Berkeleyan writer Cathy Cockrell recently interviewed DeShaw about "Nursing Home Odyssey." Exerpts from that conversation and from DeShaw's essay follow. An unabridged copy of DeShaw's article is available at http://socrates.berkeley.edu:/~aging/ publications.html.

What led up to moving your mother to a nursing home?
My mom began needing help to live independently about 10 years prior to going into the nursing home. During that time, I went out every week with my daughter to take my mother grocery shopping and to lunch, clean her home, do all her paperwork and anything else that was needed to keep her going.

The year prior to going into the nursing home, I had to go much more often. When she fell and could no longer walk without assistance, there were no other options for her but to go into a skilled nursing facility. She was acutely aware that she was never going to get back to her home as she knew it.

During that time you were a principal benefits analyst in campus Human Resources, and caring, outside of work, for both your mother and a young child. How were you able to manage it all while holding down your job?
From a personal standpoint, I am fortunate to have a supportive husband, William, who handled most of the day-to-day aspects of running our home. Beyond that, my colleagues at work are the epitomy of the "office family" and couldn't have been more understanding.

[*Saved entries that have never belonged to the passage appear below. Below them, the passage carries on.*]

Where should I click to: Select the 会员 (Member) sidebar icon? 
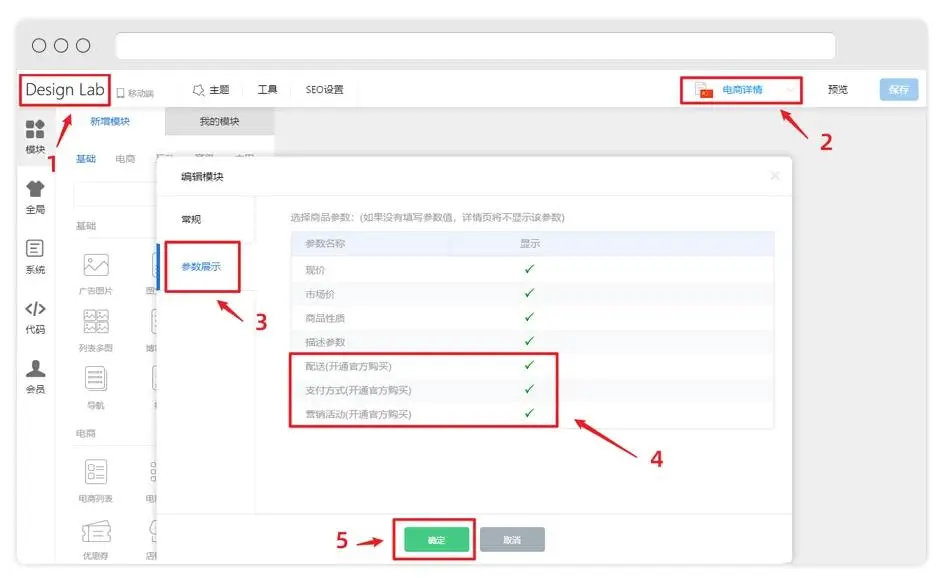click(x=35, y=374)
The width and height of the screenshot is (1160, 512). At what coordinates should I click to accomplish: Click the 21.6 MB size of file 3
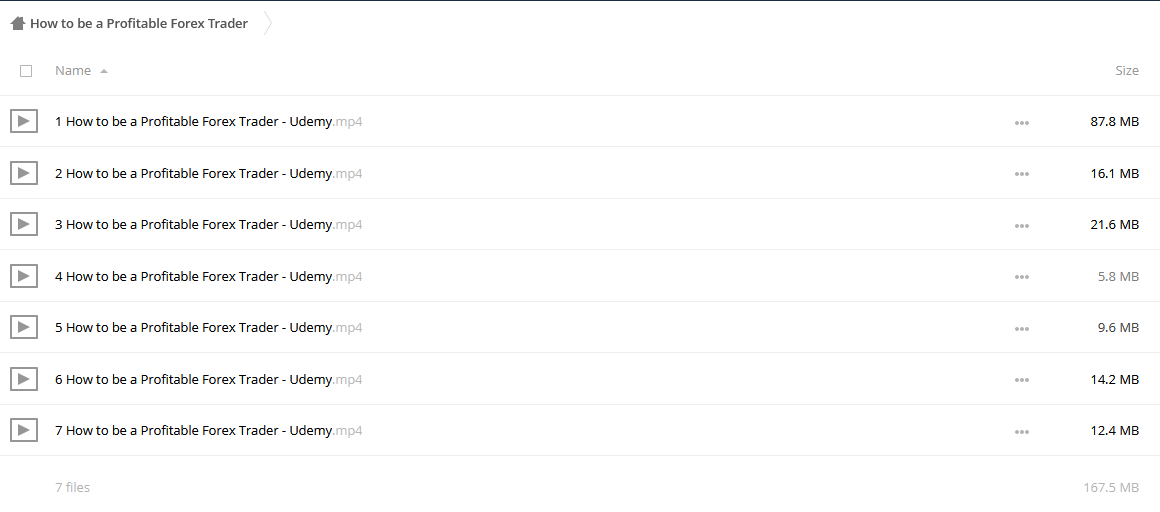(1114, 224)
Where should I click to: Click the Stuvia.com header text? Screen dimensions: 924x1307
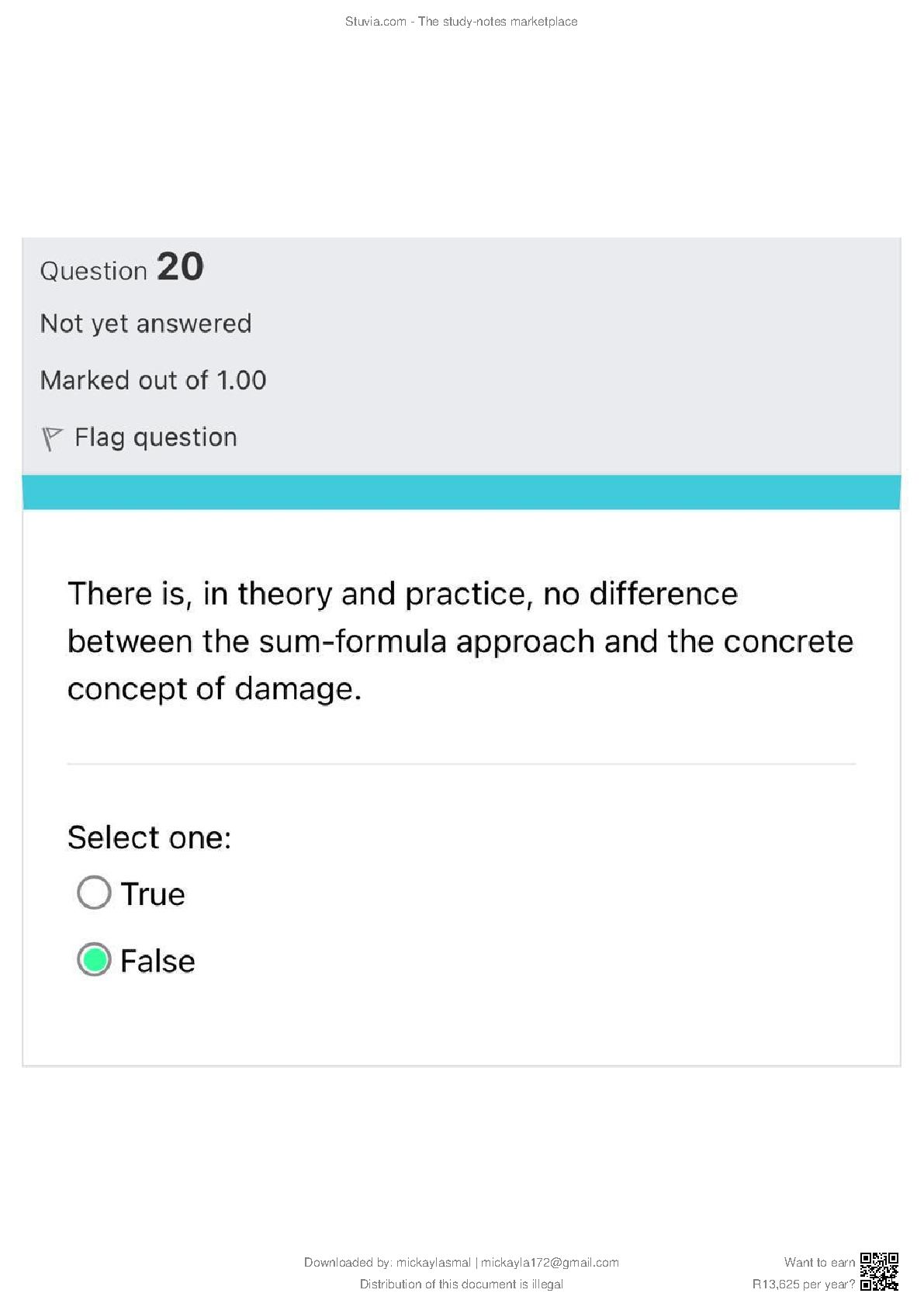461,22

From a professional standpoint, the university's policies on flex time and telecommuting, which the chancellor and my former manager, Yvonne DeVaughn, fully supported, were key to my survival during the "odyssey" years. I am greatly indebted to the chancellor's advisory committee on dependent care for their "Guide to Balancing Work and Family," which contains a clear explanation of alternative work arrangements.

I relied on voice mail and my cell phone extensively, and remember one episode in particular when my mom was in the hospital, and I was able to work for several days by her bedside using one of those eating trays for a desk. Also, the elder care counselor in CARE Services, Norma Grimm, gave me some really good tips and was very helpful during the process.

What made you decide to write an article about this experience?
When I was going through this experience, I felt such a sense of helplessness in terms of trying to negotiate the system. It didn't take long to realize that people on the inside of these institutions, both residents and staff, are reluctant to report problems because they're afraid of retribution.

In most of the places, you see the worst and the best of people trying to make a system work that is inherently broken - the way they get reimbursed, the fact that they're making a profit off of the problems of the elderly and infirm. I think the temptation to cut costs is just too much sometimes.

One week before my mom passed away I met Ella Adler, a Holocaust survivor, at a wedding. She asked me "Would you like to hear my story?" So for about an hour, this gentle, petite 76-year old told me the story of her experience in Auschwitz, what happened in the Jewish ghettos in Kracow, and her escape. Before we parted company, she asked, "Do you know why I tell my story? It wasn't the evil people during the Holocaust who were the problem; it was the millions of good people who stood by and said nothing."

Ella's words were in my thoughts so profoundly at the time my mom passed away. I realized that I was an eyewitness to events that needed to be broadcast to the general population. I thought, "who else can be an eyewitness, besides someone who has really been there?"